## To-do list
1) Print the article on Labour's shift to the left between "He has also" and "decide monetary policy.", inclusive.
2) Name every policy that the article on Labour's shift to the left says Mr Corbyn has offered.
3) Write the next part of the article on Labour's shift to the left, picking up after its final sentence.

## Page
──────────

Mr Corbyn’s sweeping victory has signalled a dramatic shift to the left for Britain’s second-biggest political party.

It split allegiances among Labour politicians but Mr Corbyn won the overwhelming support of party activists by repudiating the Conservative government's austerity policies and the pro-business consensus of former Labour prime minister Tony Blair.

In its place he has offered wealth taxes, money-printing, nuclear disarmament, a British exit from the NATO military alliance and ambiguity about EU membership.

‘Casino economy’

Mr McDonnell, who has twice unsuccessfully run for the Labour Party leadership himself, wants public ownership of the banking system in order to take control of what he calls Britain’s “casino economy,” according to his website.

The British state holds a majority stake in RBS and a minority stake in Lloyds after their bailouts during the financial crisis, but the government is gradually selling both banks back to the private sector.

A financial transaction tax would halt “the frenetic, madcap speculation in the City” and raise money for infrastructure investment, Mr McDonnell wrote in 2012 in a piece for Labour Briefing, a left-wing website.

“If the City resists then let’s make it clear that capital controls would follow,” he said.

He has also said he wants to take the power to set interest rates away from the Bank of England and to give it back to government. This would reverse a decision by a previous Labour government to let the central bank decide monetary policy.

──────────

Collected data

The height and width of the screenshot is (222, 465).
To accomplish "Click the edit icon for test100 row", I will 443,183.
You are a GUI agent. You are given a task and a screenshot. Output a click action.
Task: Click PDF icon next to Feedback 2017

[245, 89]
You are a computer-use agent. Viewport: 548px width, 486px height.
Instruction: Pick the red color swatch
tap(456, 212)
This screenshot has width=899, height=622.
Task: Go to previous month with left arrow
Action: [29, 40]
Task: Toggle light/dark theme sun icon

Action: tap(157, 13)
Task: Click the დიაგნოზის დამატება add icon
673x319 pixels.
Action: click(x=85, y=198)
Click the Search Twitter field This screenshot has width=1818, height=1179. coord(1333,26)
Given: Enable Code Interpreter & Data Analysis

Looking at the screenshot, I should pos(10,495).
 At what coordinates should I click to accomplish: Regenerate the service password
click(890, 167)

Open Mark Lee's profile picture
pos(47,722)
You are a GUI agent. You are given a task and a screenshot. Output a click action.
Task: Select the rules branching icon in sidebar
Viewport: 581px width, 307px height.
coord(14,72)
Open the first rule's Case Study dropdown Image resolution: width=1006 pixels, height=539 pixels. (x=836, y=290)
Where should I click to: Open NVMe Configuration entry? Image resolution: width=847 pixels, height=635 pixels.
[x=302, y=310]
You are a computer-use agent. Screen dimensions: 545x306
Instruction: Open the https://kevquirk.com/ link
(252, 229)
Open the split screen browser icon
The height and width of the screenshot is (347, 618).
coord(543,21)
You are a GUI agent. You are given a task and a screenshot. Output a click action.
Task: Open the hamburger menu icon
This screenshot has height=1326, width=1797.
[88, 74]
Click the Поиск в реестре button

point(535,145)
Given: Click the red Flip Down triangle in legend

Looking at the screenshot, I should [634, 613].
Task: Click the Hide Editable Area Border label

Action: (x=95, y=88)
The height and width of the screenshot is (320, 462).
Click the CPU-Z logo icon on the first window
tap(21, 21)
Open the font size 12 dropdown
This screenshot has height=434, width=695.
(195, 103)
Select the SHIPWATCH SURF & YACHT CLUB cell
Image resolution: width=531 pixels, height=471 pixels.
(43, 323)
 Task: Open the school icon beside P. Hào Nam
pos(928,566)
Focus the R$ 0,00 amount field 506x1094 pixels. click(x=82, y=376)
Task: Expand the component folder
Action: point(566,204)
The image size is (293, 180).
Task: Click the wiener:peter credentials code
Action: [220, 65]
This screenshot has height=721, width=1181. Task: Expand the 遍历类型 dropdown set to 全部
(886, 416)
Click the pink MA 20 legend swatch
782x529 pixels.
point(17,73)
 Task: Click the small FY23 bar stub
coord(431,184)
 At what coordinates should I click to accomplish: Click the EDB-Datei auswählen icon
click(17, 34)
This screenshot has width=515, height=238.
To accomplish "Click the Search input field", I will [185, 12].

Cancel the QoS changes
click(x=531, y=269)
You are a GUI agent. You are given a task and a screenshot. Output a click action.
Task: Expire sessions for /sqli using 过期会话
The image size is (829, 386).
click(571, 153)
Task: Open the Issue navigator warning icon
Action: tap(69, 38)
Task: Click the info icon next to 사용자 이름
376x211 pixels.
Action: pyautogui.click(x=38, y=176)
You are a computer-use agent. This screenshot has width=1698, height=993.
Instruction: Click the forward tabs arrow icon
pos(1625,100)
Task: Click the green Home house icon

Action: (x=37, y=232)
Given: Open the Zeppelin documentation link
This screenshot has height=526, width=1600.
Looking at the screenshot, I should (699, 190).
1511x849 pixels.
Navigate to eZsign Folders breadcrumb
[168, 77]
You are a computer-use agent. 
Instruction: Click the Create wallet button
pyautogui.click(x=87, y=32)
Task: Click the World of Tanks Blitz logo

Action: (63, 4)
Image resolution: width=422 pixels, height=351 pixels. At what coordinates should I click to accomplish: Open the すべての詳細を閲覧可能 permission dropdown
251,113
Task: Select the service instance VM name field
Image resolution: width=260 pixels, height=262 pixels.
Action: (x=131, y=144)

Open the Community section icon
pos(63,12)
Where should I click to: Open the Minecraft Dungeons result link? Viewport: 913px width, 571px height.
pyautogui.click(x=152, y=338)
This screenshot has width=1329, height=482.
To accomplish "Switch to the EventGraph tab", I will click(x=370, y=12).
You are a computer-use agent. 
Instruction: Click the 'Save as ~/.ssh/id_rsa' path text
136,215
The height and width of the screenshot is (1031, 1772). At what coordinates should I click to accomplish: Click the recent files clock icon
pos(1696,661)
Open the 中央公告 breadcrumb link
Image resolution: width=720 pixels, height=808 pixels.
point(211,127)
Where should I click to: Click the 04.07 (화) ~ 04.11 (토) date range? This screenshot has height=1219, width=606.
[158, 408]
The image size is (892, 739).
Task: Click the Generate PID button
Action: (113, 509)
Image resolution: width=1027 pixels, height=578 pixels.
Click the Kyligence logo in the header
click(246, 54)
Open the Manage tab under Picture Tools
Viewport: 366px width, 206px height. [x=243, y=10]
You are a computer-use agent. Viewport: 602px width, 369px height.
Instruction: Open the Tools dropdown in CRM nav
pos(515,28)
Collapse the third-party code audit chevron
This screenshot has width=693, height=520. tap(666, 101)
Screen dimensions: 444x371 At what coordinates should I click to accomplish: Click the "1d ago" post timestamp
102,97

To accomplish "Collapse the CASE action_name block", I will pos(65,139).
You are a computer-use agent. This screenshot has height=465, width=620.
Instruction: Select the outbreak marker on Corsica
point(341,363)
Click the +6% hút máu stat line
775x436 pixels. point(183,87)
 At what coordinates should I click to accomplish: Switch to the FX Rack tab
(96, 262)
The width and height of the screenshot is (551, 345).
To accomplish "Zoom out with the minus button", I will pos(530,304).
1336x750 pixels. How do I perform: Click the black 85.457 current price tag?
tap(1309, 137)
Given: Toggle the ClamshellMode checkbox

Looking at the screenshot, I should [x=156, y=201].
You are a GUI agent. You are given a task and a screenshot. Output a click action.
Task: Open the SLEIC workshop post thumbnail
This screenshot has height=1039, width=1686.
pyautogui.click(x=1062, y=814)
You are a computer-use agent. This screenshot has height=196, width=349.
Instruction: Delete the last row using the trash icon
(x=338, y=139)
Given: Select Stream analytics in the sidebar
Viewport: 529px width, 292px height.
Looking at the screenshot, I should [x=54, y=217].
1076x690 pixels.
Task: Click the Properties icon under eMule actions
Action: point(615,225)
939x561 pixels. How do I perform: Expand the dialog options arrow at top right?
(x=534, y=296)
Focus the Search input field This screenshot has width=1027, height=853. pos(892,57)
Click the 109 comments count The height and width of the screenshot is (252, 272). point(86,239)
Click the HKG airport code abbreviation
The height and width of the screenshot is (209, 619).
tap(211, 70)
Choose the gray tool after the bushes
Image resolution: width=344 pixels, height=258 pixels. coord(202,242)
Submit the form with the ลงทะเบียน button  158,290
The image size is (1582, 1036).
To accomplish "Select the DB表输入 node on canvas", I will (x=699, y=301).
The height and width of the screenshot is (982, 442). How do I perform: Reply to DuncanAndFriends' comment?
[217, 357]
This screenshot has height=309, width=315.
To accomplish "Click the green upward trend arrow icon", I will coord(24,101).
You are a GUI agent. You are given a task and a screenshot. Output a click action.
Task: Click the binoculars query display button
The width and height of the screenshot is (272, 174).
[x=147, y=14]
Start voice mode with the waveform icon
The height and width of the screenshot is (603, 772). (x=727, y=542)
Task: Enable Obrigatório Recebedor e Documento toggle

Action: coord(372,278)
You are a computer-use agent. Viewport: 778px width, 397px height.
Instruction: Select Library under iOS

──────────

## Answers given
1)
He has also said he wants to take the power to set interest rates away from the Bank of England and to give it back to government. This would reverse a decision by a previous Labour government to let the central bank decide monetary policy.

2)
- Wealth taxes
- Money-printing
- Nuclear disarmament
- A British exit from the NATO military alliance
- Ambiguity about EU membership

3)
The Conservative Party, which won a May election on a pledge to cut public spending and deliver economic stability, has warned that Mr Corbyn’s policies are a threat to the country’s economic security.

However, another of Corbyn's appointments, foreign affairs spokesman Hilary Benn, tried to ease fears over the party's stance on an upcoming European Union referendum, promising Labour would campaign for Britain to stay in the bloc "under all circumstances".

Mr McDonnell has also said Britain’s rail system should be re-nationalised and that the power of the country’s six big energy suppliers should be reduced by expanding renewable energy production in local communities.

In 2010 he stirred controversy by quipping that if he could return to the 1980s he would assassinate Margaret Thatcher. He later apologised for the comment which he said was a joke.